Bloch, a postdoctoral researcher at the University of British Columbia, has focused his research on the substructures of convergent plate boundaries, and in particular the water cycle at these boundaries, where he is “trying to demystify the fluid joker,” he said.
Ocean water within a subducting slab can move deep into the earth before being returned to the atmosphere as water vapor erupted from volcanoes. Subducted water and the minerals it creates can influence seismic activity at subduction zones, where most of the world’s largest earthquakes take place. “Through this cycle,” Bloch said, “the Earth is always changing.”
Bloch uses both local seismicity generated by smaller earthquakes and teleseismic waves generated by large earthquakes to develop a better picture of the deep water cycle and the material properties of the down-going slab in subduction zones. The seismic data offer a glimpse at where fluids are altering rock properties and mineral orientations, along with determining the depth to which the subducting slab is still hydrated.

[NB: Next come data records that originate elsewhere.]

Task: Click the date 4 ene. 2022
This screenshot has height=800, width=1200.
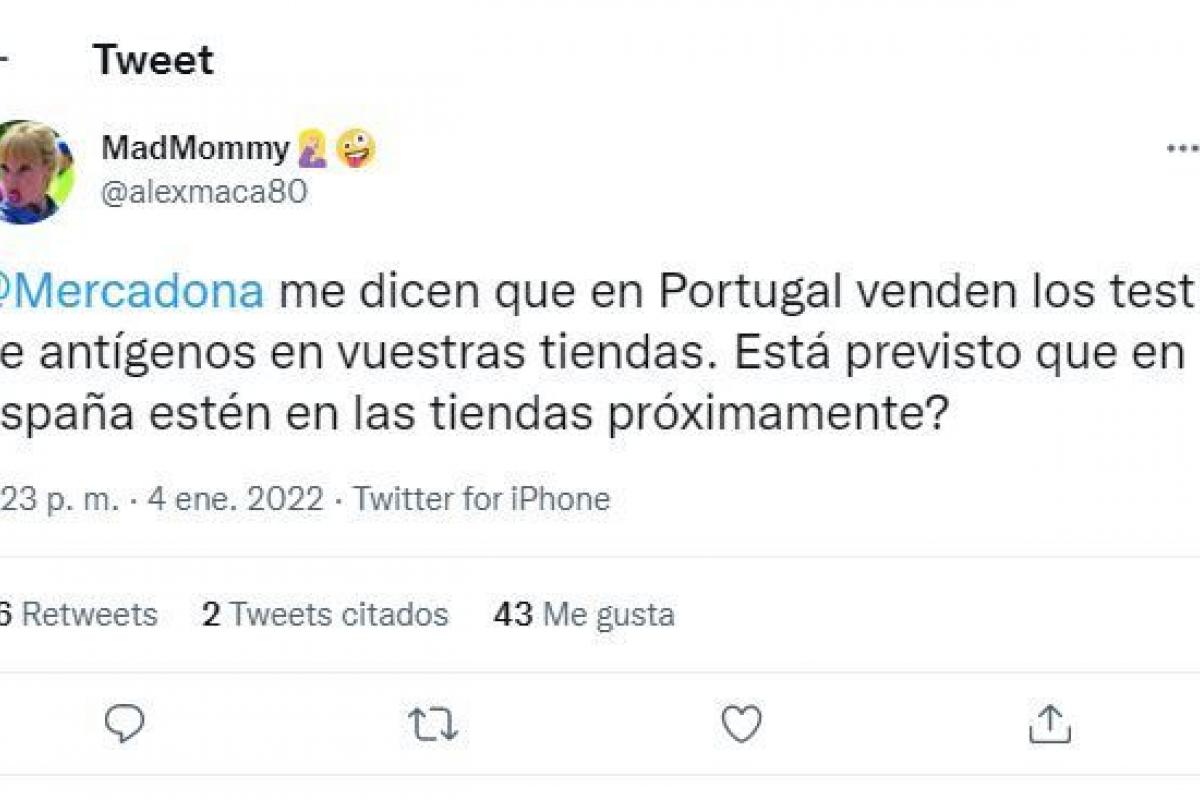Action: [236, 498]
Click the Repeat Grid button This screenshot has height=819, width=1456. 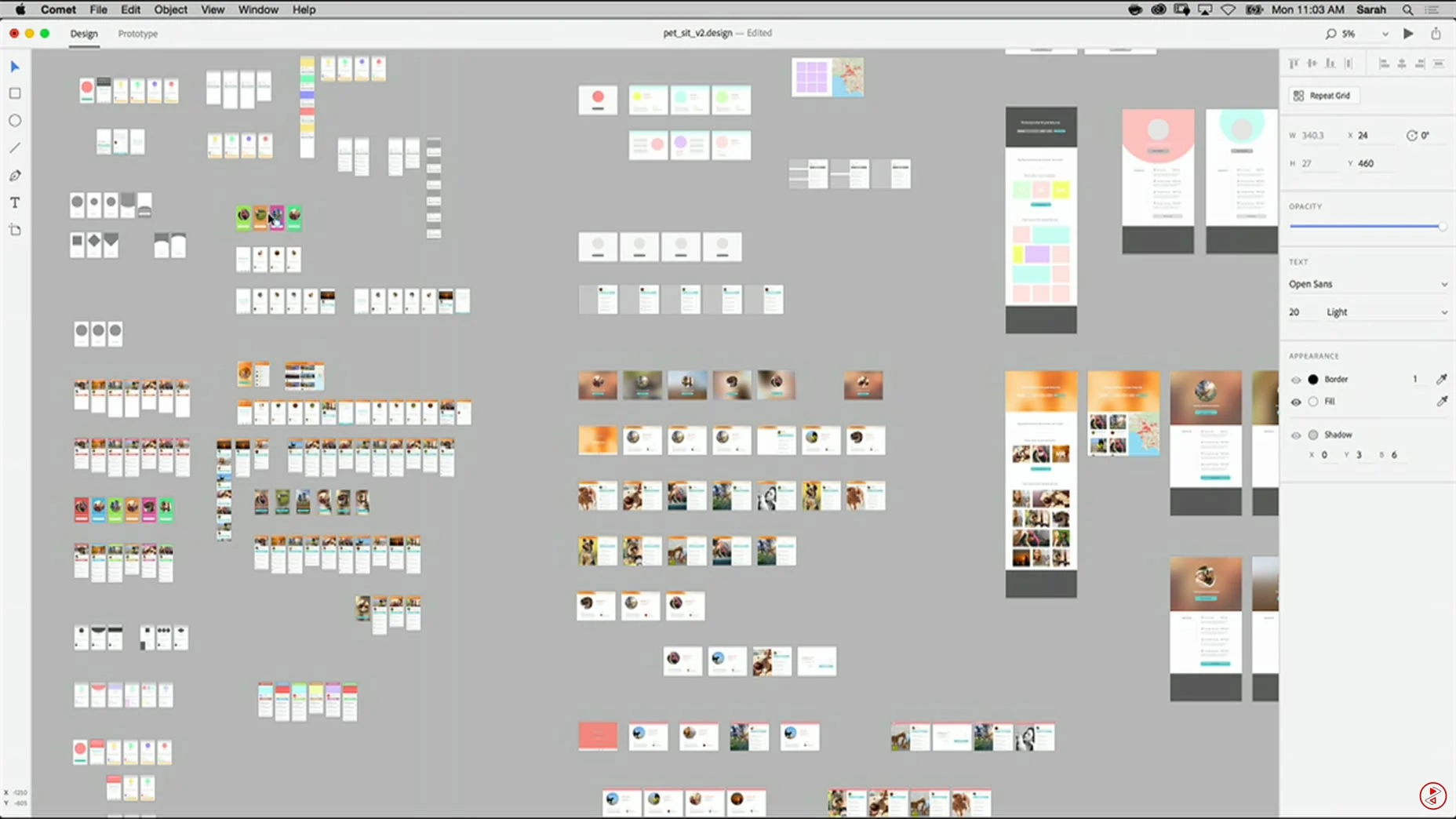pos(1323,96)
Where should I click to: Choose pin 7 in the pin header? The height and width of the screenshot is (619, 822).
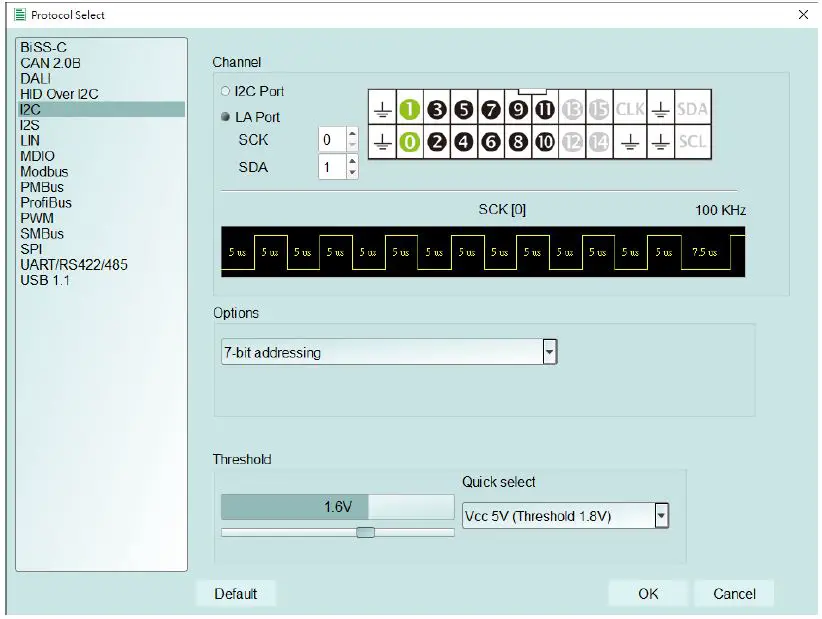coord(490,110)
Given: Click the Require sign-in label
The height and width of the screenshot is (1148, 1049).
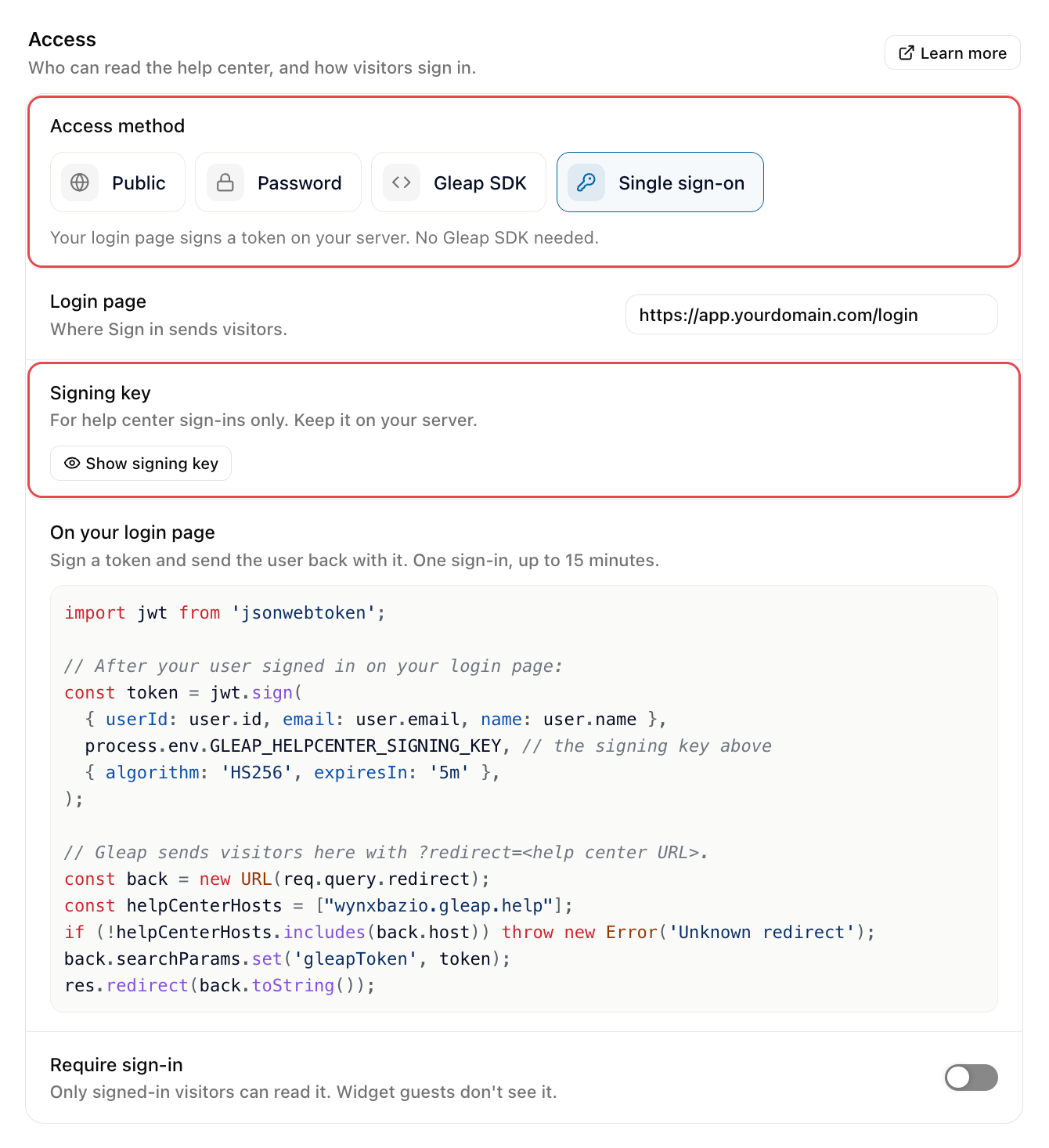Looking at the screenshot, I should (116, 1065).
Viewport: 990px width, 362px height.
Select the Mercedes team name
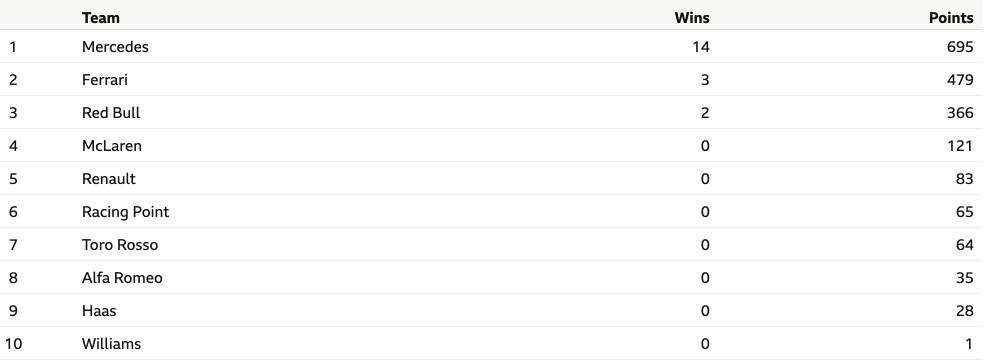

“Local seismicity can give very detailed images, but it is like looking with a magnifying glass at a tiny spot of the Earth, so whatever one finds out with local seismicity may not be applicable 100 or even only 10 kilometers down the [subduction] margin,” he explained. “Teleseismic data give more of a margin-wide or global look.”
Visualizing slab properties and the movement of water are important in this kind of research, and Bloch spends time and effort on creating graphics with meaningful scale. He uses several open-source tools and has picked up techniques from colleagues across his career. “Data sharing and code sharing has a long tradition in seismology, and it makes the work very pleasant, learning from other people,” he said.

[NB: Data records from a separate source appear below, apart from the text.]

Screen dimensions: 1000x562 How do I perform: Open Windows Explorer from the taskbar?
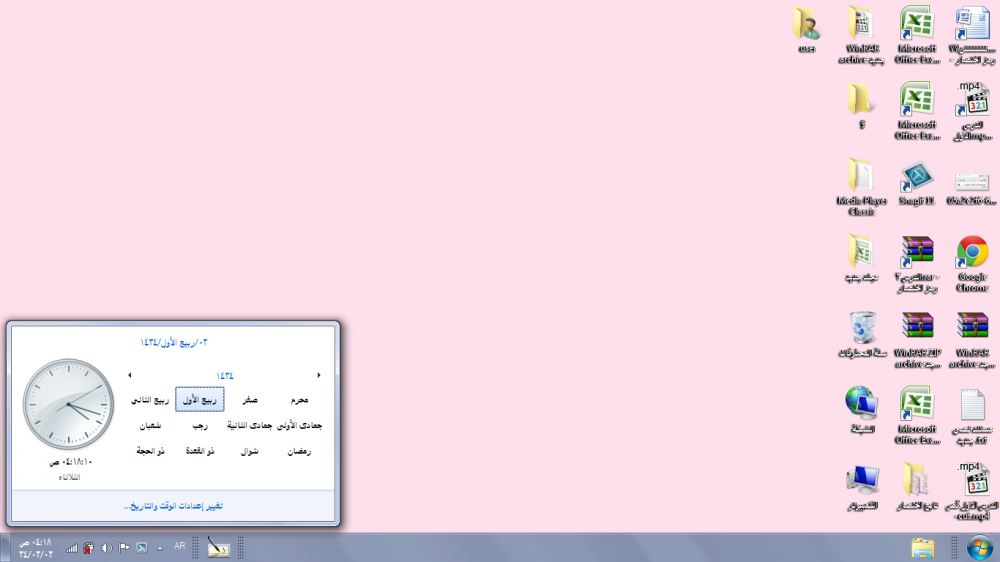click(x=923, y=547)
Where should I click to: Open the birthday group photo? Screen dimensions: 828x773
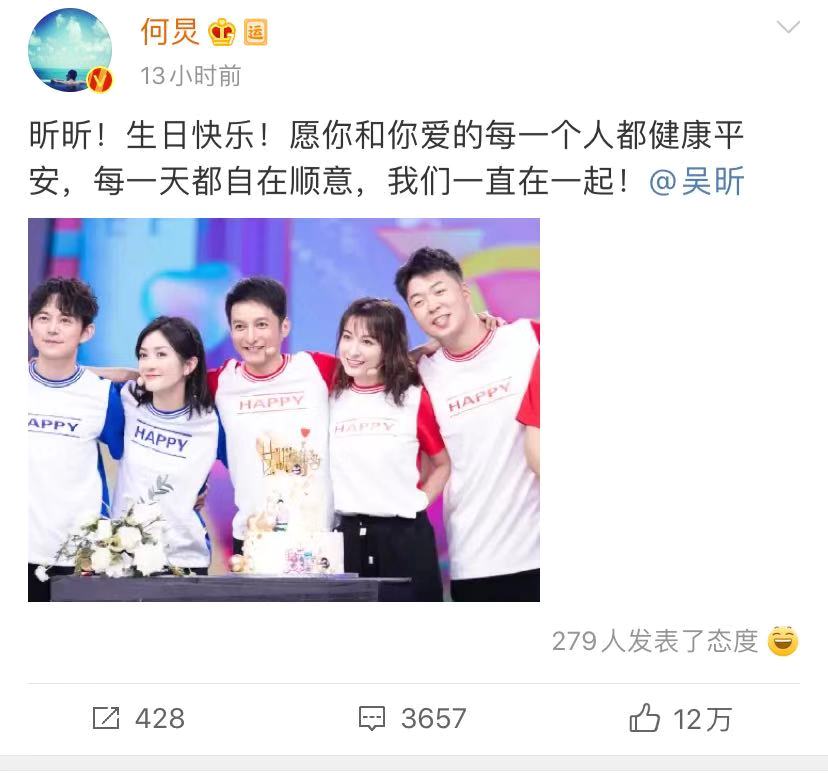(284, 410)
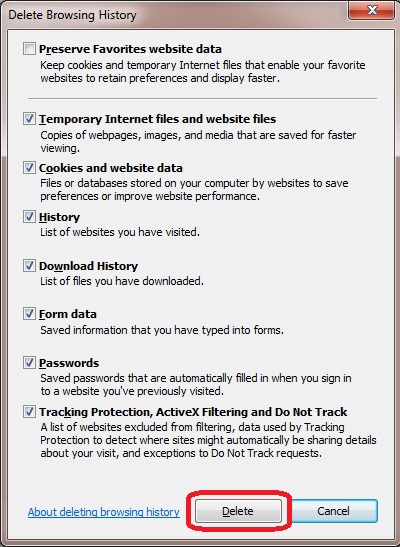This screenshot has height=547, width=400.
Task: Uncheck the Form data checkbox
Action: click(x=29, y=314)
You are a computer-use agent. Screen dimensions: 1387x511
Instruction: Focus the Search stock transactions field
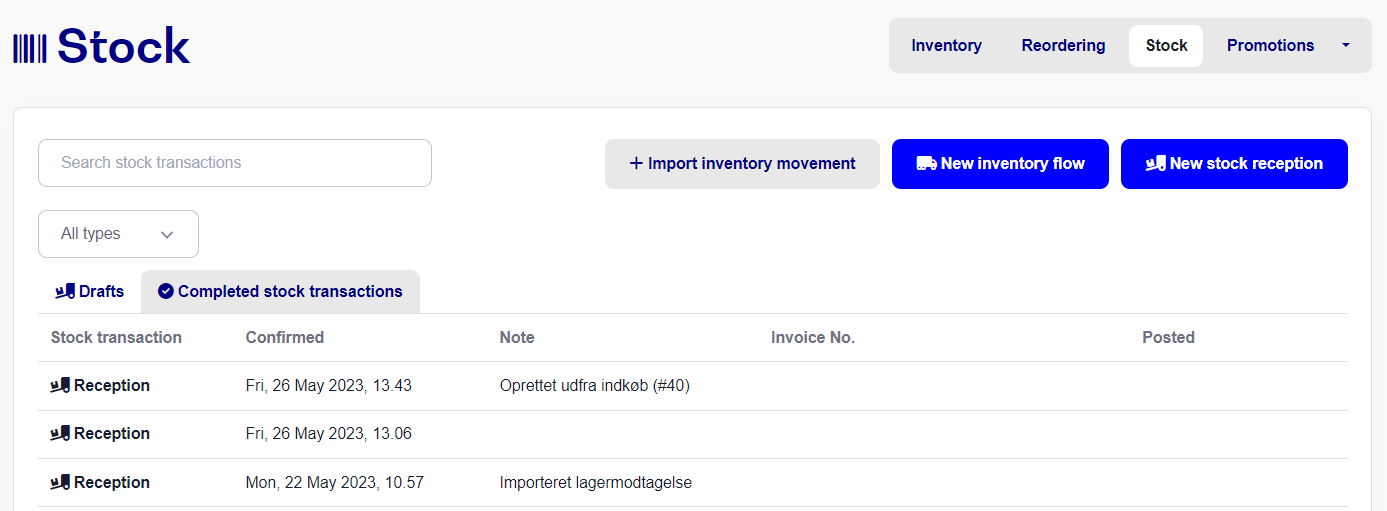[x=235, y=163]
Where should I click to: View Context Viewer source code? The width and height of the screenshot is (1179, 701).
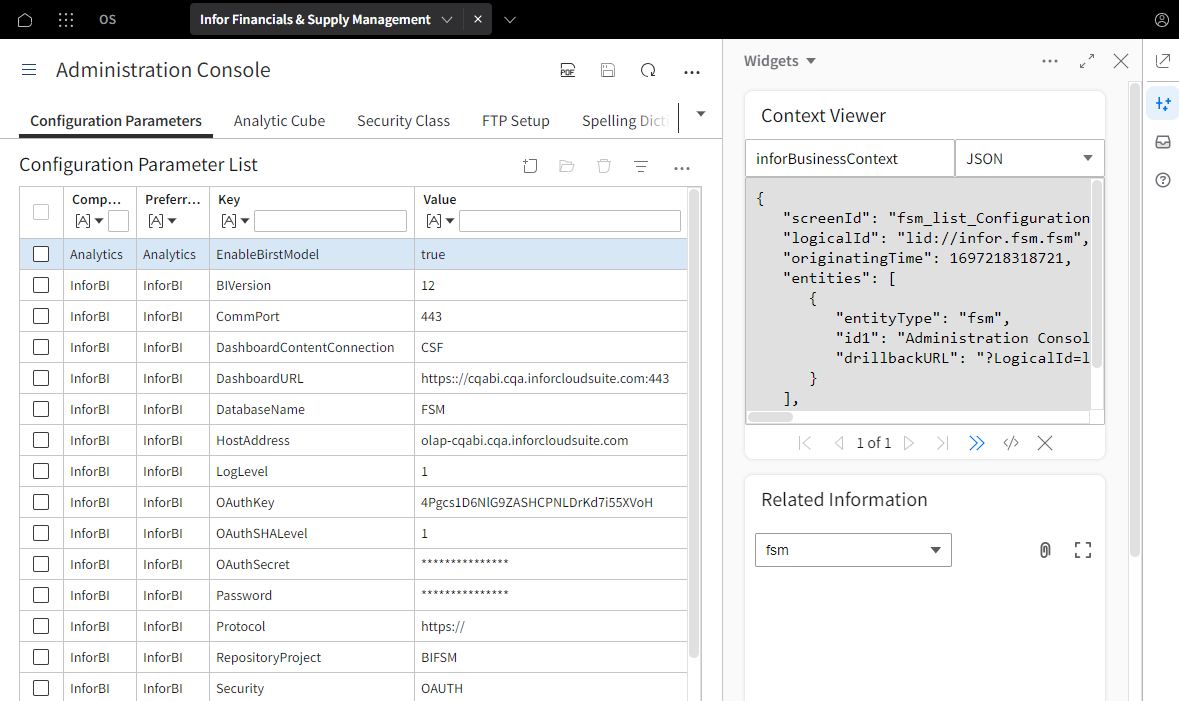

Bloch studied geosciences in Germany, finding that “geology was a little too far in the past for me, so I went into geophysics.” The seismology group at Freie Universität Berlin, where he received his master’s and Ph.D. degrees, “got me hooked. There were so many structures to study, and seismograms are beautiful.”
Most of the questions he gets from non-scientists about his work are about large earthquakes and what causes them. “I don’t think it’s as well known that you can use earthquakes as an energy source to study the Earth’s interior,” he said.

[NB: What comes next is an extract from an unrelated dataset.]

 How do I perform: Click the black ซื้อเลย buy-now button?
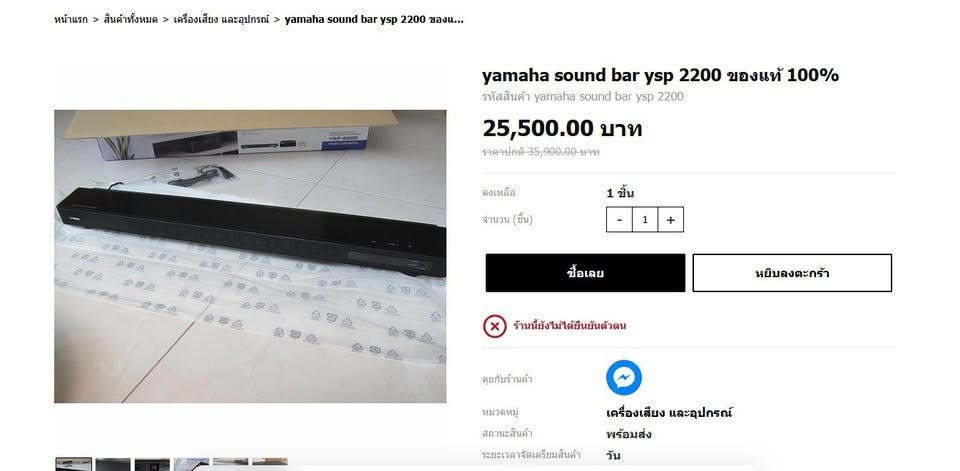[585, 273]
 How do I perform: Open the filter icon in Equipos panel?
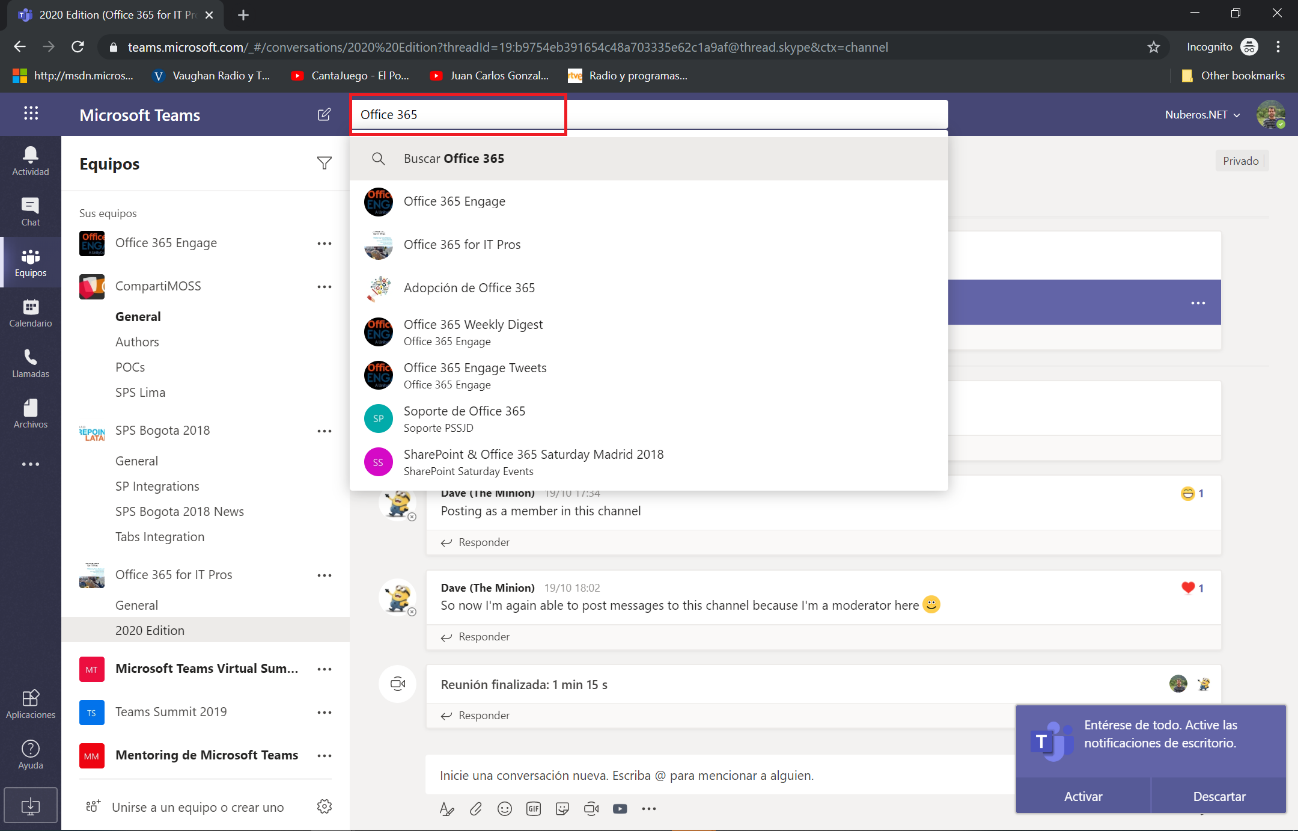click(x=324, y=163)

As he approaches the end of his postdoc, Bloch said he’d be interested in moving “more to the engineering side of things,” with an interest in induced seismicity. Climate change and the energy crisis in Europe have him curious about work opportunities in geothermal energy and carbon sequestration.
He already studies fluid-induced seismicity, he said, “but by nature and not people, so it doesn’t feel that far away.”